The importance of the role of the trunk in attenuating AP oscillations has been previously described both for young [9] and elderly [10] subjects, but the mode in which this attenuation mechanism is distributed among the upper body segments has not been fully investigated. Our results showed that the acceleration in the AP direction was attenuated by the two groups both from pelvis to shoulder and from shoulder to head (Figure 3). The reduction of the shoulder to head accelerations, however, appeared more difficult to implement for the older women, especially at fast speed, suggesting that they might have difficulties in using the cervical hinge as an active structure for the attenuation of the AP acceleration. These results somehow confirm what reported by Menz et al. [10], but differ from what more recently reported by Marigold and co. [12]. In the latter study, in fact, no significant difference was found between the two groups in the ratios of the RMS of the head and trunk accelerations, despite this ratio was slightly higher in the elderly subjects. This discrepancy is probably explained by the larger samples involved in our study.
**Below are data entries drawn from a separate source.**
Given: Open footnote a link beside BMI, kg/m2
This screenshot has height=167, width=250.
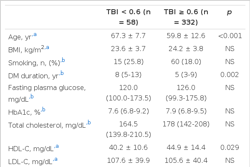Looking at the screenshot, I should coord(48,47).
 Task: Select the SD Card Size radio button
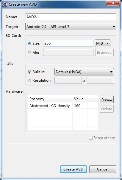coord(29,43)
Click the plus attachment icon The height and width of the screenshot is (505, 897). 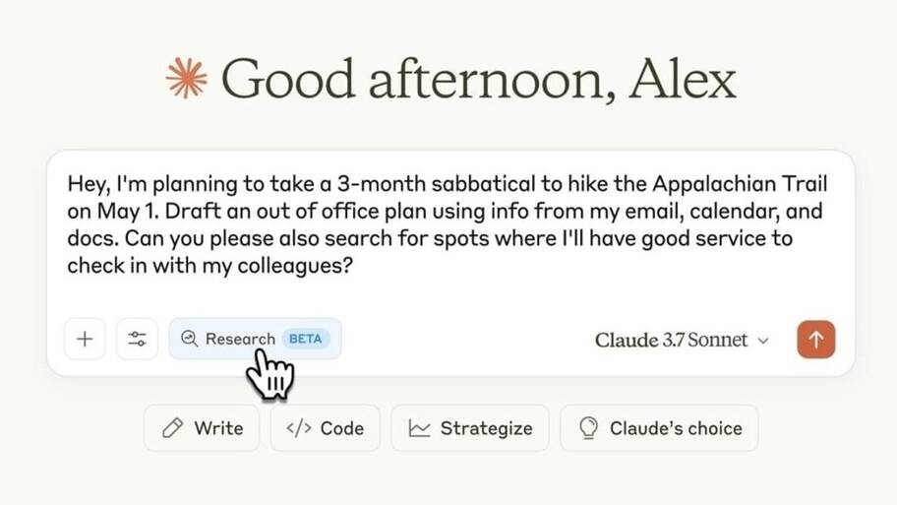pyautogui.click(x=85, y=339)
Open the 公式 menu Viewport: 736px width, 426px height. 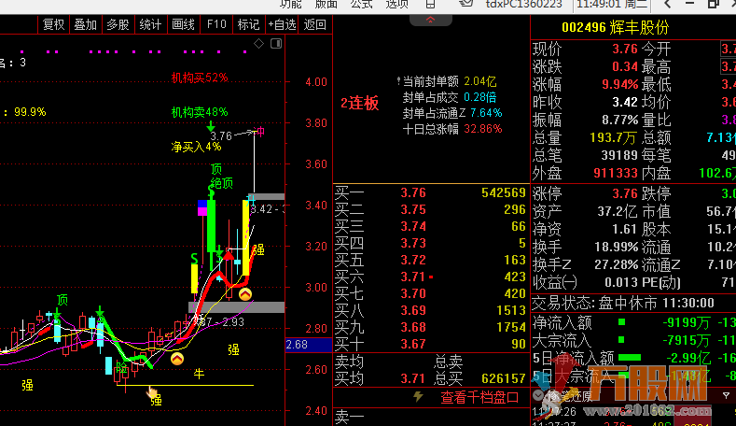coord(362,4)
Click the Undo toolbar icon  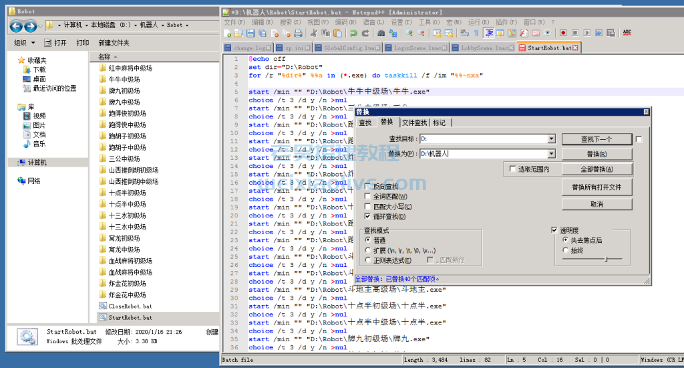(353, 33)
The ML acceleration was more difficult to attenuate than the AP acceleration for both groups (Figure 3), confirming what reported by other authors who investigated the oscillatory dynamics of head and trunk [7]. Whereas the young subjects managed to exploit a pelvis to shoulder attenuation strategy, older ones exhibited head accelerations even higher than the pelvis accelerations. This difference between the two groups could be the consequence of shoulder oscillations needed to accentuate the ML excursion of the whole body centre of mass, a strategy aiming at compensating lower limb muscle weakness. The higher head acceleration may be associated with the difficulty encountered by the elderly group in implementing the neuromuscular control strategies that can help stabilising the postural system in the ML direction during gait. Further studies are needed to test the above hypotheses.

In summary, our results showed that in elderly women the ability to stabilise the head movements during walking is compromised. This ability can be used as an indicator for the assessment of the efficacy of the balance control mechanism. The cause of its limitation could be related not only to muscle weakness but also to a delay of the proprioceptive feedback coming from the trunk and the legs and triggering the movements of the head-neck system, [15] and to alterations in the vestibulocollic reflex function [16]. It might be hypothesised that the latter aspect, associated with the role of the labyrinth, is facilitated by the reduced speed that characterises elderly people walking.

The results obtained in this study using the data measured with a stereophotogrammetric system can be easily reproduced by directly measuring the upper body accelerations. According to the most recent literature, inertial sensors seem to be the best candidates for this application, and their use in conjunction with the coefficients of attenuation is, hence, very promising for a wider clinical use.


This study showed that the head acceleration is a variable that is kept under control by young healthy women when implementing a locomotor strategy and that the efficacy of this balance control mechanism is compromised in elderly women.